What is being asked
Copy the data word for word, starting at the line containing "You are a GUI" and continuing through the end of the data, including both ends.
-------
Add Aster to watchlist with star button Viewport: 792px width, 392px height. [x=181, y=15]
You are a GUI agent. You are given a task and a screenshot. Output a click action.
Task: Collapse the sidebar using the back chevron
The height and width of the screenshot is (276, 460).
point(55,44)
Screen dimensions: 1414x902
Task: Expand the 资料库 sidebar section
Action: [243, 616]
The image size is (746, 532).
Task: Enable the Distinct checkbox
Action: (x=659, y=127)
-------
Response to the exercise
You are a GUI agent. You are given a task and a screenshot. Output a click action.
Task: Collapse the sidebar using the back chevron
The height and width of the screenshot is (276, 460).
point(55,44)
Screen dimensions: 1414x902
Task: Expand the 资料库 sidebar section
Action: [243, 616]
The image size is (746, 532).
Task: Enable the Distinct checkbox
Action: (x=659, y=127)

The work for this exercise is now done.